Wednesday, October 31, 2012

Automating a Strategy Requires an Enterprise Ontology

I gave a presentation on Strategic Planning last week to a small of group of colleagues. It went quite well in that some (if not all) of the material was new to them. Exposure to the concept that  organizational and competitive business design can be traced from business strategy through to IT enablement (automation) was delivered by yours truly. Upon further reflection post meeting, it then occurred to me that if theoretical traceability can be achieved top to bottom, is it not possible then to fully automate a strategy and measure its progress in some way?

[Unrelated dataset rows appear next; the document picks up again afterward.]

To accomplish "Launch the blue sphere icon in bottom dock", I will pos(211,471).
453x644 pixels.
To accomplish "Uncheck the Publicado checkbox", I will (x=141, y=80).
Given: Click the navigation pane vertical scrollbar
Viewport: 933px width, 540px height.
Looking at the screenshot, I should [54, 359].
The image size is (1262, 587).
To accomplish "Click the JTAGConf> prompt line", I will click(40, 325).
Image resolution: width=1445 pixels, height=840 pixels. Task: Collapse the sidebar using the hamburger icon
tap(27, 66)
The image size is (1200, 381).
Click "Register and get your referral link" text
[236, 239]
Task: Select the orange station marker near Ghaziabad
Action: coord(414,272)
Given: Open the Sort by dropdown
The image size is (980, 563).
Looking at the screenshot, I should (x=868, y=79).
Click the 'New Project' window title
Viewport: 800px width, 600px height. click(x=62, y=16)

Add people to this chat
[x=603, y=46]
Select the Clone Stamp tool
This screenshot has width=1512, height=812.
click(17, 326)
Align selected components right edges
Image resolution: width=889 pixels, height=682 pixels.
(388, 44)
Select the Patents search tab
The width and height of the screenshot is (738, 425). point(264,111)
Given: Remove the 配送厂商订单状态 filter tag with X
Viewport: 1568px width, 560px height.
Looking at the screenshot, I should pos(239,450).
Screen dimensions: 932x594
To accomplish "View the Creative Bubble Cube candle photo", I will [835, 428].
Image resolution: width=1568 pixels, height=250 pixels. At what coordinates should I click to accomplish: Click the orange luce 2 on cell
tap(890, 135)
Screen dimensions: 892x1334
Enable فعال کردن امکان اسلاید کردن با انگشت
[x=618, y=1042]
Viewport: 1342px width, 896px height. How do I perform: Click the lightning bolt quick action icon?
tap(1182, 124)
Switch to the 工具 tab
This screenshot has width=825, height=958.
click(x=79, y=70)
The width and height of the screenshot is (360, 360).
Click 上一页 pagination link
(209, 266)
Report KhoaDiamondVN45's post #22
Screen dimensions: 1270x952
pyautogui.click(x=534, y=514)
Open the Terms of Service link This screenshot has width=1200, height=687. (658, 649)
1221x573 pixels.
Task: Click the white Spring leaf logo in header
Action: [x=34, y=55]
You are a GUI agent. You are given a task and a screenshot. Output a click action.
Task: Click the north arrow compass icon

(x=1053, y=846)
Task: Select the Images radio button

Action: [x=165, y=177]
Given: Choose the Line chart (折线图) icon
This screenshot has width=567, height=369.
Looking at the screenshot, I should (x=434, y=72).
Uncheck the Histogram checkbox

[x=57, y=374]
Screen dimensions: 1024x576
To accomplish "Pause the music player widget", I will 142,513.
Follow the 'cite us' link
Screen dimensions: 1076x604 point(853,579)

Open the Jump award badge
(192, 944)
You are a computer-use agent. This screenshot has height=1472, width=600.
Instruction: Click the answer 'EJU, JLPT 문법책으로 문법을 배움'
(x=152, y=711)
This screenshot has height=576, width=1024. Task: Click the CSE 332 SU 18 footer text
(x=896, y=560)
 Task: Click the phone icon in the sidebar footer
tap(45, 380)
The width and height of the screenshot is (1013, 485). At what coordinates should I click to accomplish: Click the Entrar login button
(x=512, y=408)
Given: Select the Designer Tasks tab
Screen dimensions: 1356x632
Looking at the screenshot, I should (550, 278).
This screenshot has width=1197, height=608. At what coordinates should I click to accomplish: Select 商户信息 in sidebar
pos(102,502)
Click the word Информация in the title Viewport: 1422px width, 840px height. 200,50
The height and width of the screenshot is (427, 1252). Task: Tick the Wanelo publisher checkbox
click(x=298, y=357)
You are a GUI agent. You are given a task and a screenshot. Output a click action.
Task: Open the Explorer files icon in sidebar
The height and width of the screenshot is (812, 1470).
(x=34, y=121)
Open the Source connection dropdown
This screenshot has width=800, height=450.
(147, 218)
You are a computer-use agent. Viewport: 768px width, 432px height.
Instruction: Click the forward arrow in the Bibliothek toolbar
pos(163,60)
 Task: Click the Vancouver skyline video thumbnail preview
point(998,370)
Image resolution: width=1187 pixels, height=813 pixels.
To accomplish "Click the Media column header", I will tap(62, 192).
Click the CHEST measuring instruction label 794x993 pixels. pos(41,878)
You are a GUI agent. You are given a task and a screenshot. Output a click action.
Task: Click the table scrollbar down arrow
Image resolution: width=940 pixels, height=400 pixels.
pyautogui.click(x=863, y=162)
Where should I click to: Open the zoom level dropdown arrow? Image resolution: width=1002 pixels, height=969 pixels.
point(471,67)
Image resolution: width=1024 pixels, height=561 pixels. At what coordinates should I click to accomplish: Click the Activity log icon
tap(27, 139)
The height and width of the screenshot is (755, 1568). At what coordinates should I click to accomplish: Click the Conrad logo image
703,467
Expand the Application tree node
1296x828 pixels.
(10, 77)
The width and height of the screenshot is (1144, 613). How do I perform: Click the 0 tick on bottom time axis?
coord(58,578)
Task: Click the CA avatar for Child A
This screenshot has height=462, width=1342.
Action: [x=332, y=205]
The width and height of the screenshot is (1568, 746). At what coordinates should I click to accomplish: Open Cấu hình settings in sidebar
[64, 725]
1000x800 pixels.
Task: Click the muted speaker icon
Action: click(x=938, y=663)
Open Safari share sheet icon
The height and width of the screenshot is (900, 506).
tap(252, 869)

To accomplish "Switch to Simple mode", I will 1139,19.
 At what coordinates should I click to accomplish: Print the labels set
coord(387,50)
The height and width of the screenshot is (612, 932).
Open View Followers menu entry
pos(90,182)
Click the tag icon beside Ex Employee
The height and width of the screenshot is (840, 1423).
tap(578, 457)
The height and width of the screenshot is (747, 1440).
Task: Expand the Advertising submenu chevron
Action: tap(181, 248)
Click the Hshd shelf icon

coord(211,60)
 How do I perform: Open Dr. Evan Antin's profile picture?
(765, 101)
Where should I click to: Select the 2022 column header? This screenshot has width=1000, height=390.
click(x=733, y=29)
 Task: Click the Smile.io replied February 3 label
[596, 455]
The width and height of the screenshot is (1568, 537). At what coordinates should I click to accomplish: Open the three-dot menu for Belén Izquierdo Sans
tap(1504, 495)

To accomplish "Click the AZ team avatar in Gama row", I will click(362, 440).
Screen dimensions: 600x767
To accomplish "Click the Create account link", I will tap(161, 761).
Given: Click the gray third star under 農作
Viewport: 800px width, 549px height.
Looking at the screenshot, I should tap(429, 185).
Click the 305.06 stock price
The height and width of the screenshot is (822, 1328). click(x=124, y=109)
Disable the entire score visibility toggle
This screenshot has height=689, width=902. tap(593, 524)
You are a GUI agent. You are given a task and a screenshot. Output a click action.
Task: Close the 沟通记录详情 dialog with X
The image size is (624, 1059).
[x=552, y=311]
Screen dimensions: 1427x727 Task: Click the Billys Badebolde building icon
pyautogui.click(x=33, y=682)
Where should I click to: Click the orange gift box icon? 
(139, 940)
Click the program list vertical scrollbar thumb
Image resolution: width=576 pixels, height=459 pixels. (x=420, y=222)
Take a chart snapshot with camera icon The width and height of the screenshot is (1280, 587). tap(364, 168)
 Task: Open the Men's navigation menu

The crux of this matter, IMHO, is being able to describe a strategy in machine readable terms that can then be acted upon. It turns out that StratML (which has been in development for quite some time) provides the means to successfully describe a strategy that a computer can consume. However to act on it in a meaningful way requires some level of interpretation or "intelligence" that understands it along with knowledge of the environment (both internal and external) in which the strategy executes. Deriving from this, the two main requisites for strategy automation are "sufficiently encoded intelligence or reasoning machines" that overly the strategy on to an ontology of the enterprise and the external environment in which it resides. As a result of having these two conditions met, strategies can be designed and tested before their actual implementation saving time and money.

I firmly believe that we are not far from this business nirvana. Efforts in ontological design and information capture, along with advances in AI, will be provide the necessary steps forward. The question is "who will get there first" and "will they benefit the most"?

Monday, April 16, 2012

Definition of Enterprise Architecture

Even though this is a Strategy Oriented Architecture blog (business designed and organized by business strategy), let us include some EA material for reference to help us set the background to give us the ability to differentiate ourselves later on..




There is no one authoritative definition of EA but I believe it could be “the practice of describing, aligning and advancing the business of an organization from all perspectives in harmony with its internal culture and external resource base”.


There are many definitions of EA, a student of EA needs to have one they feel comfortable with.














Friday, April 13, 2012

Mapping Services to Maslow's Hierarchy

For those who have heard me speak on this topic in the past, I have posted the mapping here for posterity.


I have mapped Maslow's extended Needs Hierarchy to Service Types to indicate future service offering intentions. I believe that services will evolve instep with the technology base that supports them.






 For those who understand strategic advantage in the marketplace, the evolution of services  over time to higher order service types follows the natural evolution of human civilization.













Thursday, April 12, 2012

Service Orthographic

For those more interested in a mathematical approach to visualizing services, consider a pool of all services whereby a service type is an orthogonal plane to various domains with ranges of constraints. If we set the constraints to a particular value, then we could say that a service is locked down and is now a line within the service type plane as illustrated below.






I like this diagram as it clearly indicates that a service can span many domains not just the technological or application.

Wednesday, April 11, 2012

Contemplating Services...

Goods and Services: Is there ever a good without a service to provide it?

Interactions: Ever try to do anything without consuming or providing a service (in some form) for yourself, family, friends, employer or with respect to your government?

The Ultimate Provider: Is nature really just a BIG service provider and we are all just service consumers? 


The key point behind all of this is that any human activity in my opinion, is at its very essence, a service and its set of interactions. Even the human body contains organs and cells each providing a service to the community (body) they reside in. Perhaps only nature can provide products without services to encompass them. Products such as energy, mass, space, gravity... 

Wednesday, April 4, 2012

Enterprise Maturity Levels to Examine First


There are two key maturity level indicators to analyze first when attempting to establish an Enterprise Architecture program in an organization:

The first is the maturity level of the organization with respect to project and program management. If an organization is not very capable in managing projects and programs, they will similarly not be able to manage the potential change outcomes of an Enterprise Architecture program.

The second maturity level to note is the architecture design, development and capture in both the business and technology realms. If an organization does not capture its architecture for reuse or for referenceable knowledge, then the outcomes of an Enterprise Architecture program, which sometimes produces MORE abstract material then just pure architecture, will not be consumable. An organization has to have the ability to architect projects first before embarking on architecting the enterprise – similar to walking before running.